ですが、例えばログイン後、一定の時間操作がなければ強制的にログアウトさせるサイトなどでは、
ログアウト後に「セッションが切れた」等とアナウンスするページに切り替わりますが、
そういった仕組みを利用して、タブを偽の「セッション切れ」のページなどに書き換える事も出来るわけです。

それを見たユーザーはセッションが切れたのだと思い込み、再度ログインする・・
同様なやり方は他にもいくらでも考え付くような気がします。


以下、Tabnabbingの手法を再現した動画。

現時点での回避策はなく、できる事はブラウザやインストールしているプラグインを最新にしておく事、
またログイン画面では必ずURLを確認する等といった、ありきたりな対策しかありません。

私は昔からリンクを踏む前もそうですが、必ずURLバーを見る癖があるので、
URLが明らかに違っていればログインする事はないと思いますが、
こういった「自分だけは大丈夫」と思い込んでいる人が、多分一番被害に遭いやすいので気をつけるようにします。

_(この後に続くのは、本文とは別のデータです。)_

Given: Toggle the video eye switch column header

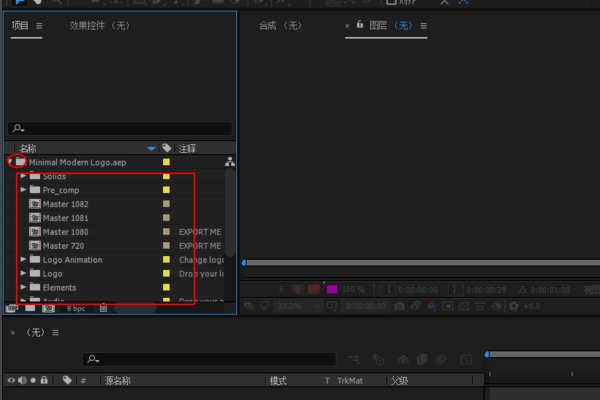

例として、Tabnabbing: A New Type of Phishing Attack
(Firefox開発メンバー Aza Raskin氏のブログ)を開きしばらく置くと、以下のように偽のログインページに切り替わります。
(スクリプトをオンにしていないと切り替わりません)

Aza Raskin 氏のブログ

偽のログインページ

アドレスバーを見ていただければわかると思いますが、偽のGmailログインページです。
このように明らかに違えば気づき易いですが、
非常に似たスペルのURLだと気づかずにログインしてしまう方もおられるかもしれません。